* _Extracted text_
┌──
Torchwood: Miracle Day Review

An adult-oriented spin-off of Doctor Who, the Russell T. Davies creation Torchwood followed the adventures of immortal, 51st century born Jack Harkness and a band of  intelligent misfits as they investigated the strange, unusual and alien around the UK. It only ran for three series on the BBC, and that might have been just as well. Though it had a good premise, the episodes were as much miss as hit. Still, there were some excellent episodes (especially the brilliant and devastating third series, five-part “Children of the Earth”) and great chemistry between Jack and police officer-turned-Torchwood devotee Gwen Cooper. And so, BBC Worldwide has moved the series and its two remaining characters Stateside, for “Miracle Day”. The first episode airs in Canada on July 9th, and proves an interesting and possibly successful transition.

The show opens with the execution of Oswald Danes (the underused yet always fantastic Bill Pullman), a convicted and admitted pedophile. Except the lethal injection doesn’t work: he doesn’t die. Meanwhile, two CIA agents find out about Torchwood, and as soon as they do all note of it vanishes. Turns out, all over the world, no one is dying; the undead bodies are piling up, and resources will soon grow scarce. And it all comes back to Torchwood.

The science fiction remains very British: it takes a global problem and doesn’t attempt to solve it through great heroics or lofty ideals. The problem is real and dirty and guns won’t help (since they won’t kill anyone.) The aesthetic and editing, though, overall feels like an episode of 24. This is not necessarily a bad thing; if you go to America, it should have an American television feel. Instead of an underground bunker, there are sleek CIA offices and impossible clean & orderly hospitals. The CIA agents use the full force of their power, bringing in a SWAT team to arrest a few people. And religious fervour permeates the plot; as Danes is released, having had it proved that his sentence was carried out, it seems that his role will become central to this strange worldwide immortality.

Jack Harkness (John Barrowman) has always been a strange character; in the Doctor Who, he was the cocky rogue. In Torchwood, he becomes a kind of Doctor, who knows all and sees all. Gwen (Eve Myles) is his companion, pulled from an ordinary life and unable to ever quite return to it. The two CIA agents land somewhere in the middle: certainly used to things out of the ordinary, though not necessarily extraterrestrial. Giving the series a combined American/British feel might help the series find a more solid direction. Certainly this first episode is fast-paced and intriguing, and will likely keep the audience waiting with baited breath for the second.
└──
* _Exercise details_
Write out the passage of the Torchwood review from "Torchwood: Miracle Day" to "possibly successful transition.", word for word.

[Stored records]
┌──
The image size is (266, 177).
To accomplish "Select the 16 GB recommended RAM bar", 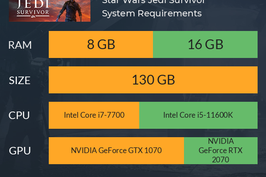I will click(205, 44).
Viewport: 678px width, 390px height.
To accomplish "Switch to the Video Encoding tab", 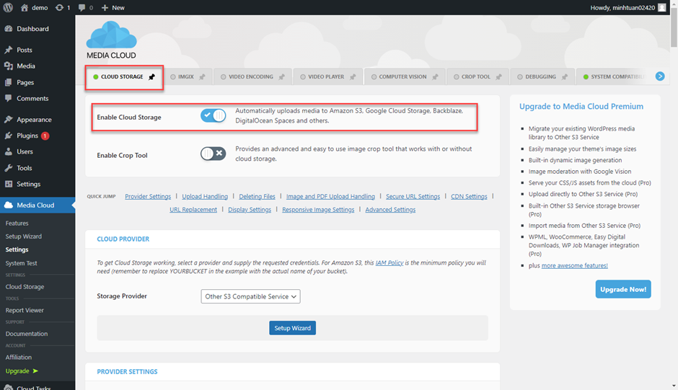I will 250,77.
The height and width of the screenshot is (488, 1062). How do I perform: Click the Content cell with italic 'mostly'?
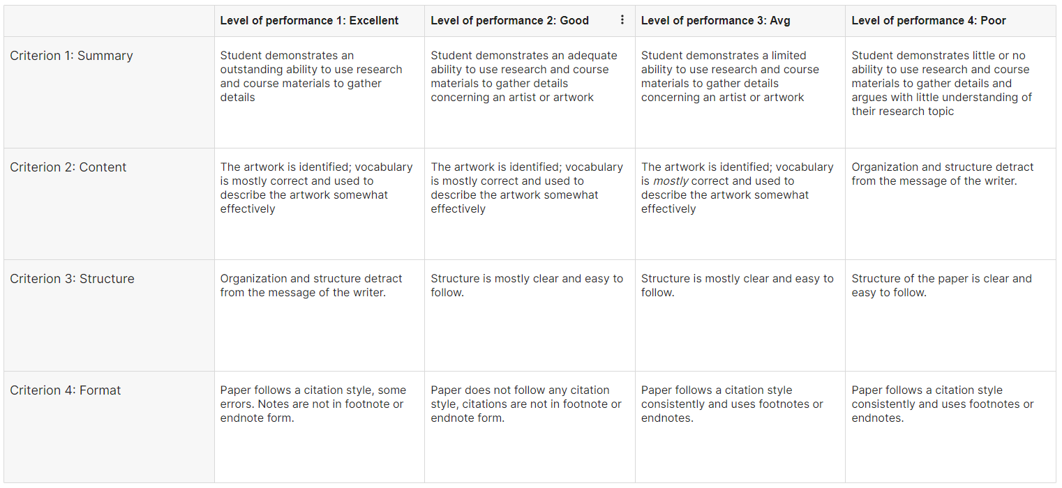[737, 188]
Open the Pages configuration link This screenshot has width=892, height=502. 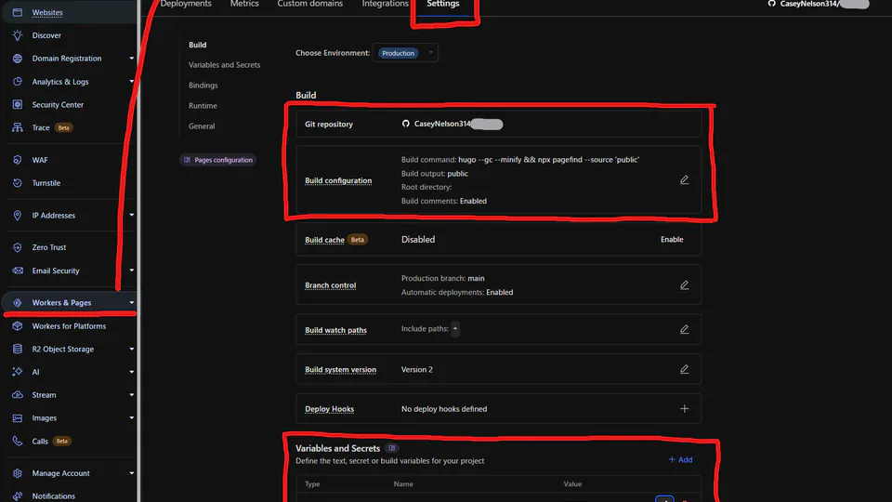click(x=218, y=160)
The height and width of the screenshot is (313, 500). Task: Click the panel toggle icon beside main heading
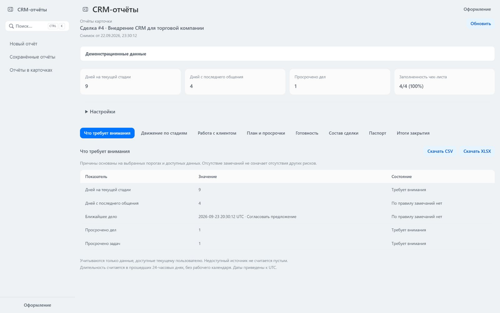(85, 10)
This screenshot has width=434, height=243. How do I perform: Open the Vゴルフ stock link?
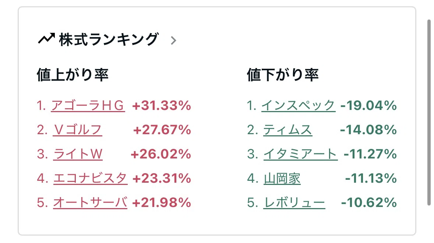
└──
* _Result_
Torchwood: Miracle Day Review

An adult-oriented spin-off of Doctor Who, the Russell T. Davies creation Torchwood followed the adventures of immortal, 51st century born Jack Harkness and a band of  intelligent misfits as they investigated the strange, unusual and alien around the UK. It only ran for three series on the BBC, and that might have been just as well. Though it had a good premise, the episodes were as much miss as hit. Still, there were some excellent episodes (especially the brilliant and devastating third series, five-part “Children of the Earth”) and great chemistry between Jack and police officer-turned-Torchwood devotee Gwen Cooper. And so, BBC Worldwide has moved the series and its two remaining characters Stateside, for “Miracle Day”. The first episode airs in Canada on July 9th, and proves an interesting and possibly successful transition.